What about Scripting Languages? • Recently ported context 10 5 threading to TCL. Tcl Cycles per virtual instruction Ocaml • 10x cycles executed per 10 4 bytecode dispatched. Cycles per Dispatch 10 3 • Much lower dispatch overhead. 10 2 • Speedup due to subroutine threading, 10 1 approx. 5%. • TCL conference 2005 10 0 Tcl or Ocaml Benchmark Context Threading 25

Context Threading: A flexible and efficient dispatch technique for - PowerPoint PPT Presentation

Context Threading: A flexible and efficient dispatch technique for virtual machine interpreters Marc Berndl Benjamin Vitale Mathew Zaleski Angela Demke Brown Research supported by IBM CAS, NSERC, CITO 1 Interpreter performance Why not

Redundancy-free Residual Dispatch Using Ordered Binary Decision Diagrams for Efficient Dispatch

Threading, Events, and Concurrency Threading Recap Threading in Multicore World

METRO WEST AMBULANCE DISPATCH CENTER Presented by Kristen Hoover & Larry Boxman DISPATCH

Outline ROS Basics Plan Execution Very Simple Dispatch Very Simple Temporal

Costs 26 th May 2011 Agenda Introduction Overview of Dispatch Balancing Costs (30 mins)

Chip Multi-threading and Chip Multi-threading and Sun s Niagara-series s Niagara-series

Threading the Needle: Threading the Needle: NHs Journey to Establish NHs Journey to

Web Threading DAVID CATUHE - @DELTAKOSH BABYLON.JS / MICROSOFT Today multi - threading is

Protein threading Protein Threading Basic premise Structure is better conserved than

Threads Threads Threads vs Processes Multi-threading Models Threading Issues

The The Beverly Beverly Middle Middle School School Flexible Flexible Learning Learning

Dispatch and Scheduling Proposed Decision Dispatch and Scheduling Proposed Decision Jonathan

Week3: Overview Essence of Dispatch, and Collections Damien Cassou, Stphane Ducasse and Luc

Dispatch of Scheduled Network Services David Bowker Ken Secomb May 2007 Outline The Role

DSM Dispatch Conditions p Dr Richard Tooth 22 November 2012 2 Introduction Proposals in

Stochastic Economic Dispatch for Power Stochastic Economic Dispatch for Power Grids with High

STACL: Simultaneous Translation with Integrated Anticipation & Controllable Latency Liang

Welcome to CS251 Interpreter and Translators Theory of Programming Languages Computer Science

Scripted Components Dr.
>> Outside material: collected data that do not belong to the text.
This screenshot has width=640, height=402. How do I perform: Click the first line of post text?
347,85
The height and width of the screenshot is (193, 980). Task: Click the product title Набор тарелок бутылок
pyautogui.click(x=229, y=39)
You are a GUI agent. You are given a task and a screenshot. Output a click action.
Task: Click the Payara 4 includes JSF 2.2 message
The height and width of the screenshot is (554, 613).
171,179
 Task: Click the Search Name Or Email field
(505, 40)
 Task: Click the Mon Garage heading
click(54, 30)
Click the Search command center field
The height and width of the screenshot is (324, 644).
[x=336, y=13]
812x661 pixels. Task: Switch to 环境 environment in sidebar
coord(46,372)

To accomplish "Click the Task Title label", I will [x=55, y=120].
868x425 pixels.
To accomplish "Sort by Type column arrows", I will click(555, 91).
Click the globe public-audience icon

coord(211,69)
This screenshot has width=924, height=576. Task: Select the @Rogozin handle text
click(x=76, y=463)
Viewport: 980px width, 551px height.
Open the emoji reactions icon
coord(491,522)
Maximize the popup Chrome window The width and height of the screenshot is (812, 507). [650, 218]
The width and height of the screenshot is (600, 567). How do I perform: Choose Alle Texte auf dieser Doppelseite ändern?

James A. Bednar jbednar@inf.ed.ac.uk

An Introduction to Python for Scientists Hands-On Tutorial Ahmed Attia Statistical and Applied

Modular Instrumentation of Interpreters in JavaScript Florent Marchand de Kerchove, Jacques

Software Reliability and System reliability Steven J Zeil Old Dominion Univ. Spring 2012 1

Emulation Michael Jantz Acknowledgements Slides adapted from Chapter 2 in Virtual Machines:

Programming Abstractions Week 7-1: MiniScheme Interpreter Stephen Checkoway Project overview In

Context Threading: A flexible and efficient dispatch technique for - PowerPoint PPT Presentation

Context Threading: A flexible and efficient dispatch technique for virtual machine interpreters Marc Berndl Benjamin Vitale Mathew Zaleski Angela Demke Brown Research supported by IBM CAS, NSERC, CITO 1 Interpreter performance Why not

Redundancy-free Residual Dispatch Using Ordered Binary Decision Diagrams for Efficient Dispatch

Threading, Events, and Concurrency Threading Recap Threading in Multicore World

METRO WEST AMBULANCE DISPATCH CENTER Presented by Kristen Hoover &amp; Larry Boxman DISPATCH

Outline ROS Basics Plan Execution Very Simple Dispatch Very Simple Temporal

Costs 26 th May 2011 Agenda Introduction Overview of Dispatch Balancing Costs (30 mins)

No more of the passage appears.